Available records:

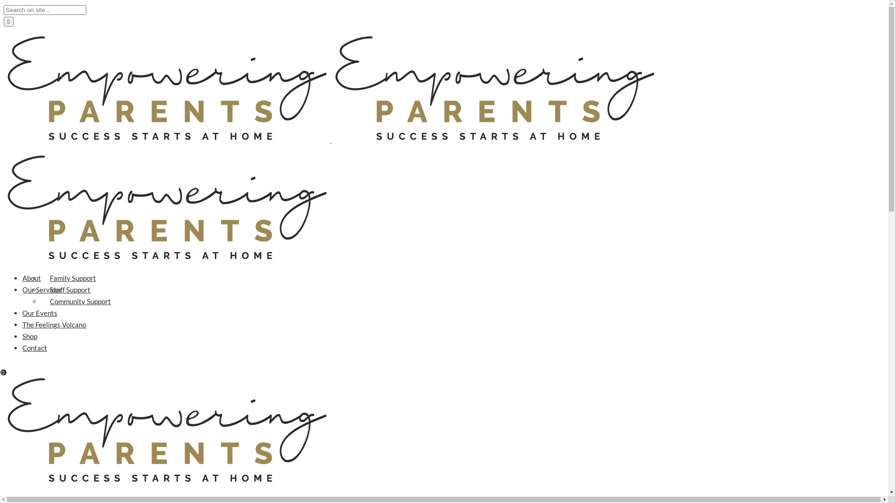  What do you see at coordinates (54, 324) in the screenshot?
I see `'The Feelings Volcano'` at bounding box center [54, 324].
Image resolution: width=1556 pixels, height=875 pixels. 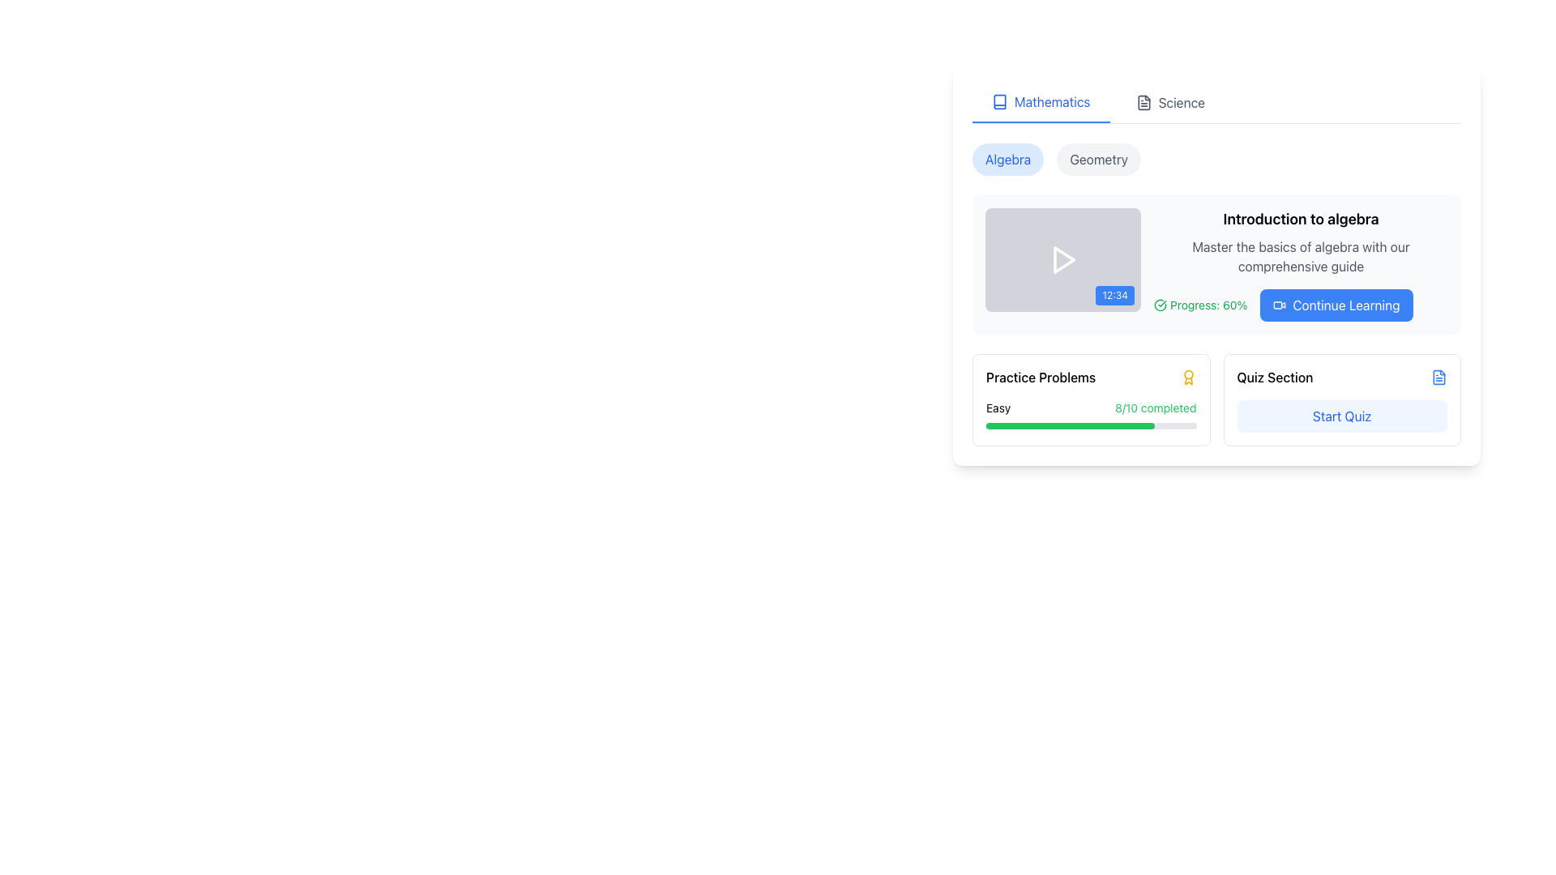 I want to click on the rectangular button with a blue background and white text that reads 'Continue Learning', located at the bottom right of the content box, following the green progress indicator labeled 'Progress: 60%', so click(x=1336, y=305).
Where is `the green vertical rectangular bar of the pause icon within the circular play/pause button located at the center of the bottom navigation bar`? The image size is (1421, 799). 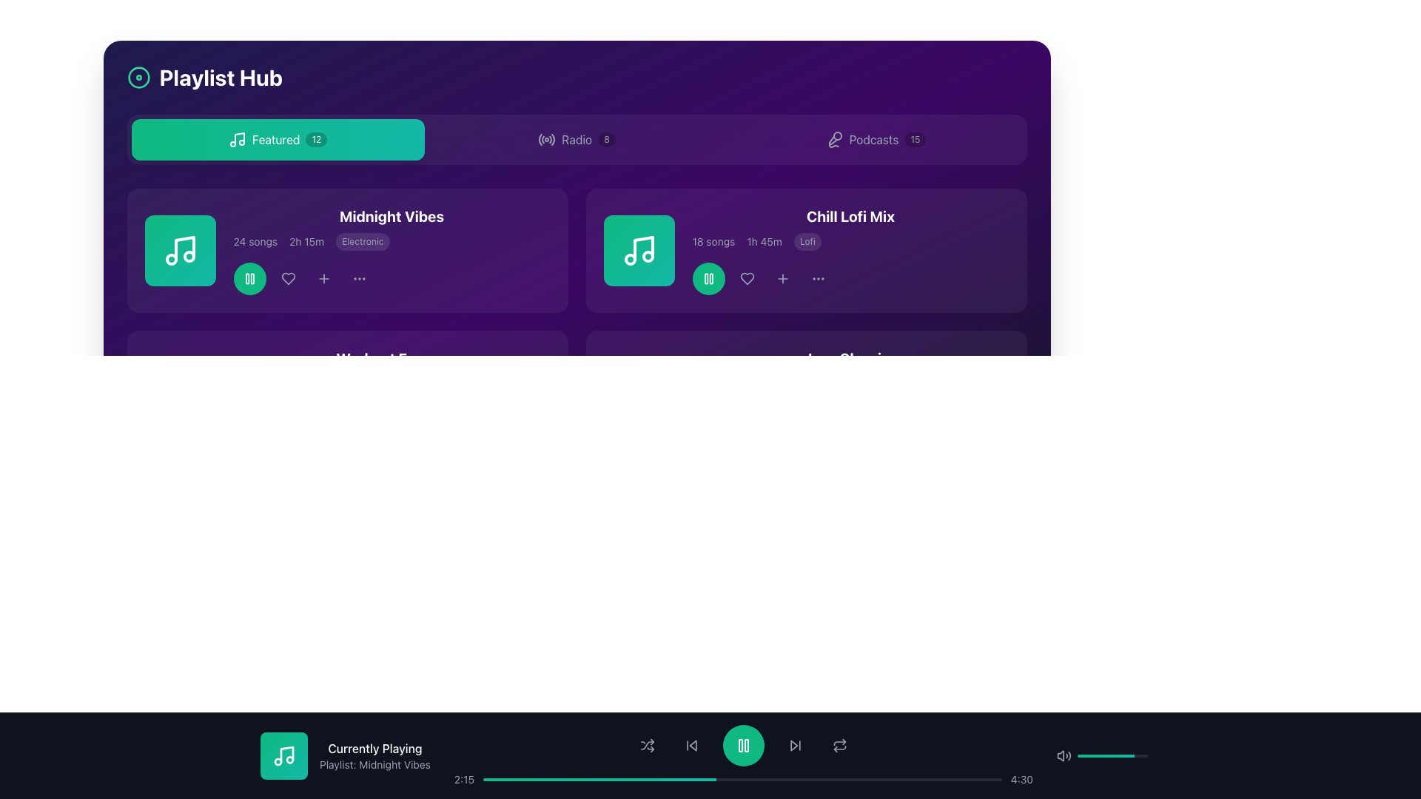
the green vertical rectangular bar of the pause icon within the circular play/pause button located at the center of the bottom navigation bar is located at coordinates (746, 745).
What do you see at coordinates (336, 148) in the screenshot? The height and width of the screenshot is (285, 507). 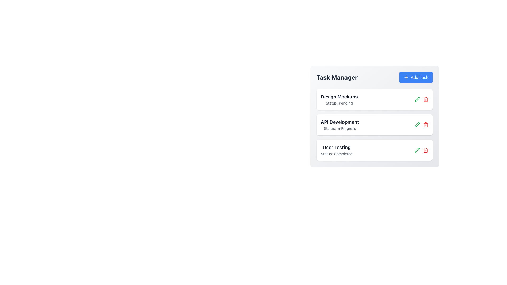 I see `the text label that identifies the third task item in the task management interface, located under 'Task Manager'` at bounding box center [336, 148].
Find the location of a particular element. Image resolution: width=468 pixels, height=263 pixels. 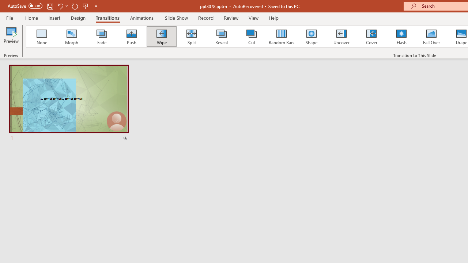

'Split' is located at coordinates (191, 37).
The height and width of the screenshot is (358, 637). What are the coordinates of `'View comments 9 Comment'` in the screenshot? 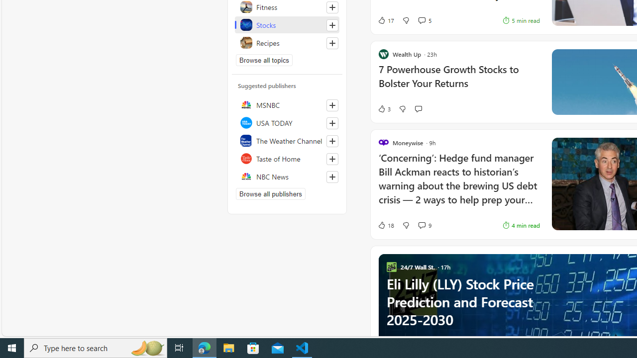 It's located at (421, 225).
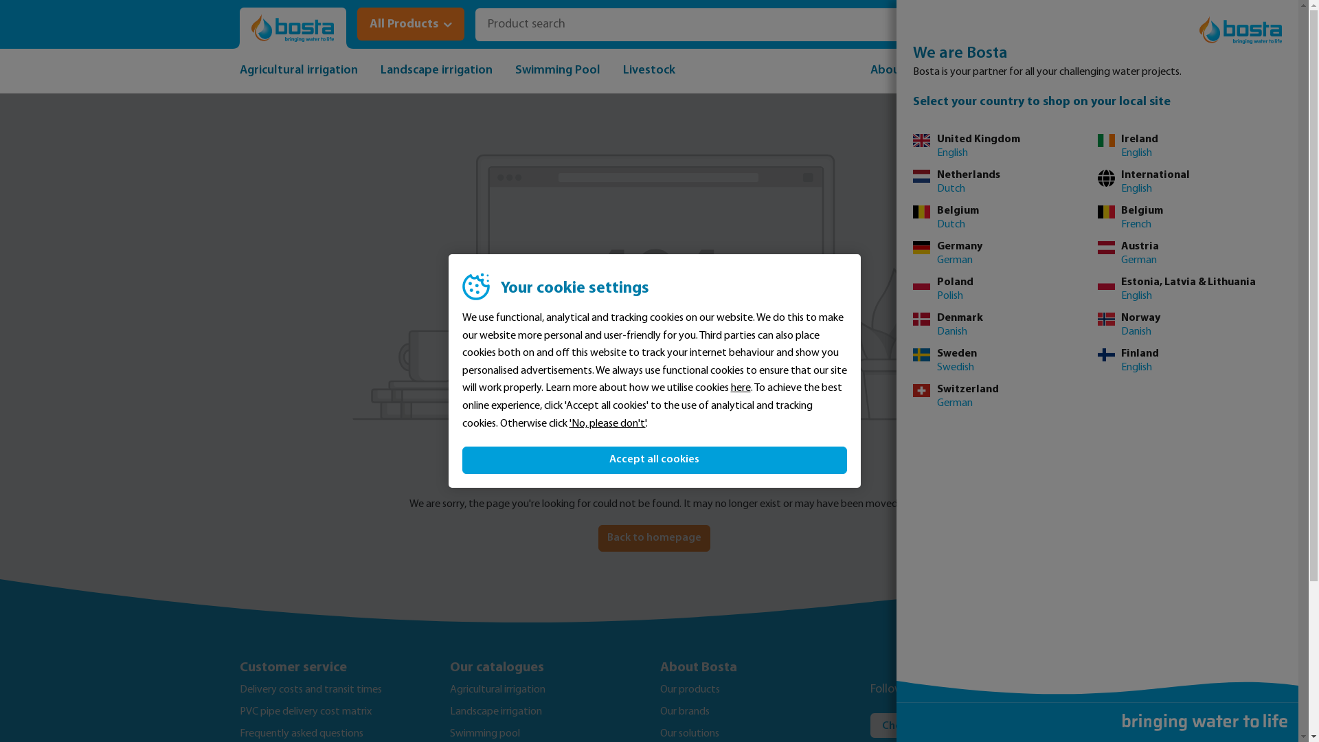 This screenshot has width=1319, height=742. Describe the element at coordinates (1189, 146) in the screenshot. I see `'Ireland` at that location.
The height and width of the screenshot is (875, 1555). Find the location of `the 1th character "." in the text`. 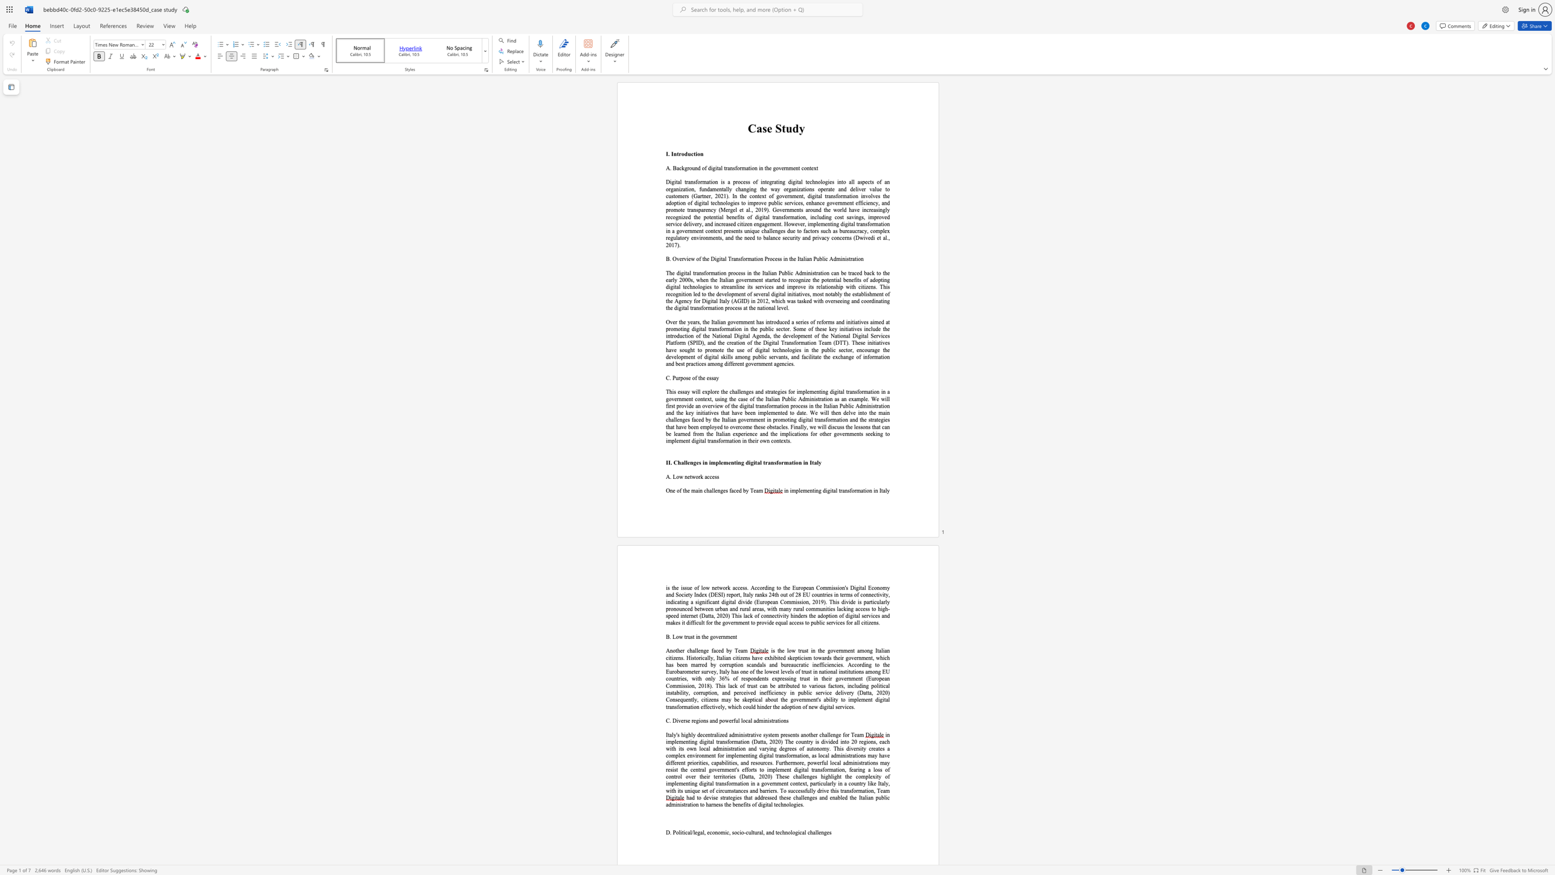

the 1th character "." in the text is located at coordinates (668, 154).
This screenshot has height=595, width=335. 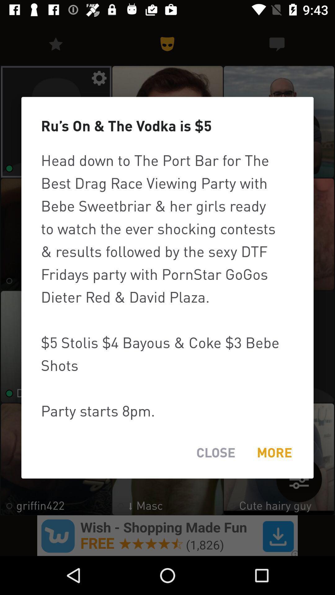 I want to click on item next to close, so click(x=274, y=452).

The exercise: Duplicate the entries starting at the line that contains "is (1421, 799)." and ending at the line that contains "coordinates (746, 745).", with both of those lines included. Leave the pictures out of your answer.

Response for this exercise:
Where is `the green vertical rectangular bar of the pause icon within the circular play/pause button located at the center of the bottom navigation bar`? The image size is (1421, 799). 
the green vertical rectangular bar of the pause icon within the circular play/pause button located at the center of the bottom navigation bar is located at coordinates (746, 745).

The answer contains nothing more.